======== DATA RECORDS ========
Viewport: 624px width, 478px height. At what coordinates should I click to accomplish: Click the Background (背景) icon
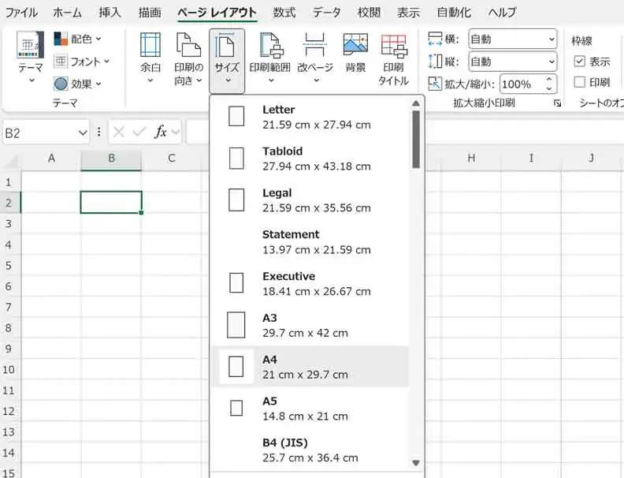click(355, 46)
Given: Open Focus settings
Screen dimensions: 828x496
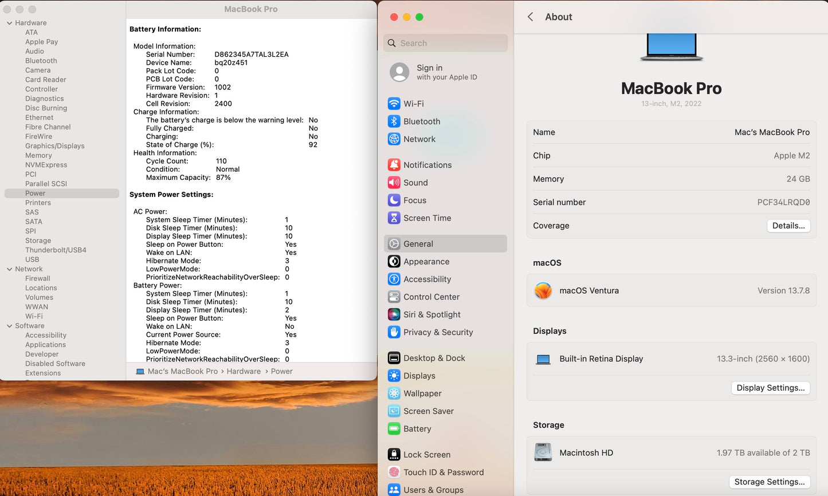Looking at the screenshot, I should tap(394, 200).
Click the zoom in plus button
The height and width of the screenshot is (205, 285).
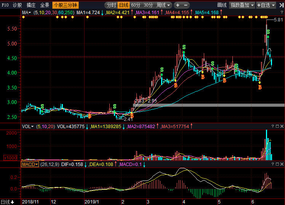(178, 5)
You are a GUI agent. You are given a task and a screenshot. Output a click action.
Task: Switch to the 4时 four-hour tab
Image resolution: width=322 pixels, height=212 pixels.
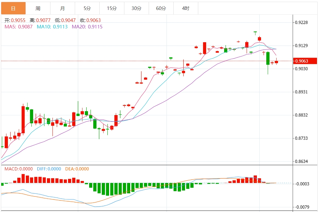(186, 8)
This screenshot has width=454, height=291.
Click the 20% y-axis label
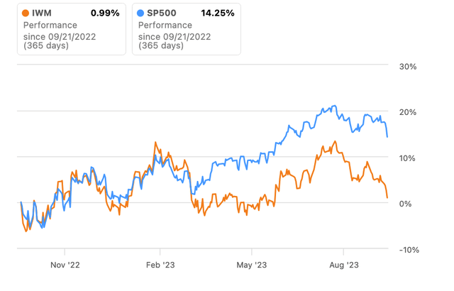[x=409, y=112]
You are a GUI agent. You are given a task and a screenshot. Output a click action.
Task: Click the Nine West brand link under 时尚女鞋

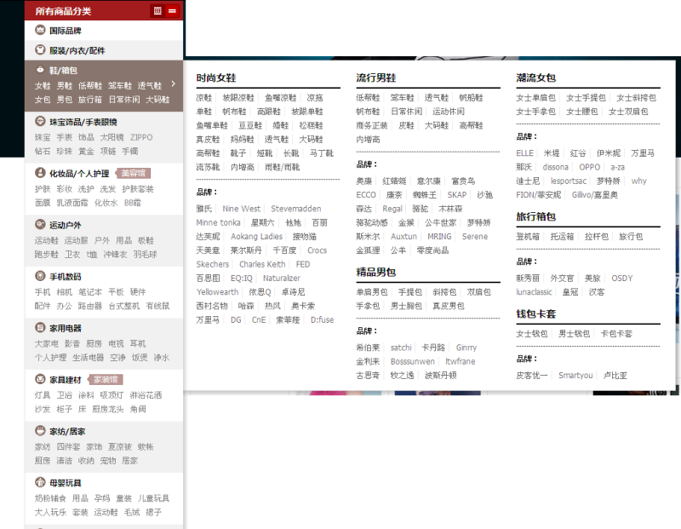coord(240,208)
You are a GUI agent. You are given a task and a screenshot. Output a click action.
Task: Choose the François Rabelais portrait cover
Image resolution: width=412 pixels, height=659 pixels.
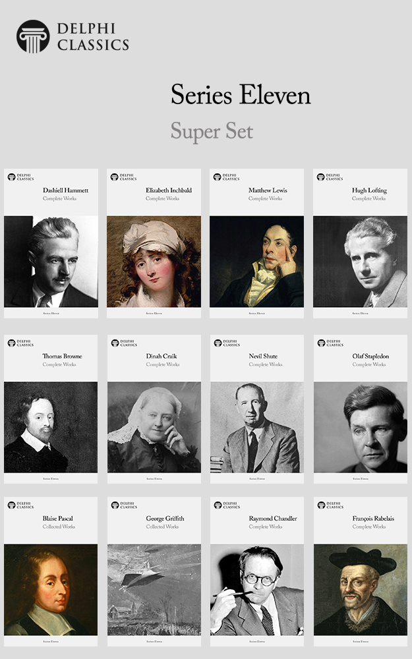pyautogui.click(x=361, y=571)
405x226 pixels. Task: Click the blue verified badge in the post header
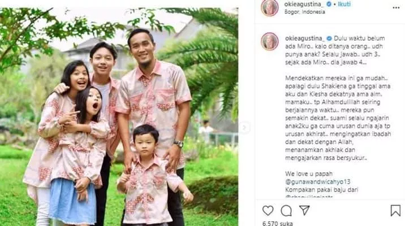pos(329,4)
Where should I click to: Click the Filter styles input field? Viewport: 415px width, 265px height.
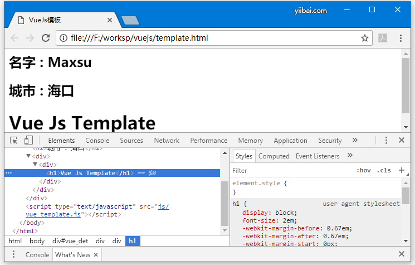tap(290, 171)
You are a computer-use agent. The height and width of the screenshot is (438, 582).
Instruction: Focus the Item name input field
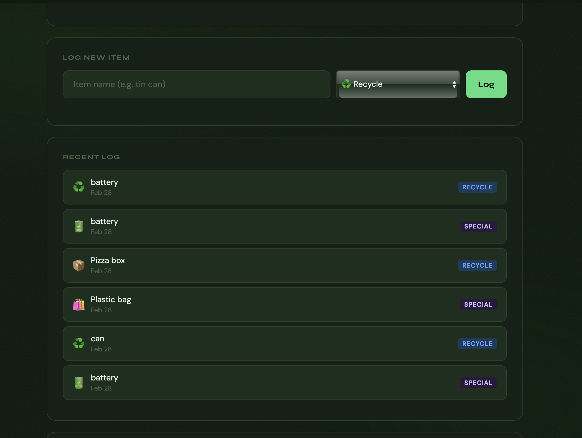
========
Reproduce every entry above word for word, leaving out the pictures.

RIGHT ANSWER:
Viewport: 624px width, 478px height. At what coordinates should I click to accomplish: Click the Background (背景) icon
click(355, 46)
Given: Open Focus settings
Screen dimensions: 828x496
Looking at the screenshot, I should tap(394, 200).
Click the zoom in plus button
The height and width of the screenshot is (205, 285).
(178, 5)
You are a GUI agent. You are given a task and a screenshot. Output a click action.
Task: Switch to the 4时 four-hour tab
Image resolution: width=322 pixels, height=212 pixels.
(186, 8)
This screenshot has width=454, height=291.
Click the 20% y-axis label
[x=409, y=112]
You are a GUI agent. You are given a task and a screenshot. Output a click action.
Task: Click the Nine West brand link under 时尚女鞋

coord(240,208)
You are a GUI agent. You are given a task and a screenshot. Output a click action.
Task: Choose the François Rabelais portrait cover
Image resolution: width=412 pixels, height=659 pixels.
pyautogui.click(x=361, y=571)
405x226 pixels. Task: Click the blue verified badge in the post header
pos(329,4)
Where should I click to: Click the Filter styles input field? Viewport: 415px width, 265px height.
tap(290, 171)
You are a computer-use agent. The height and width of the screenshot is (438, 582).
Instruction: Focus the Item name input field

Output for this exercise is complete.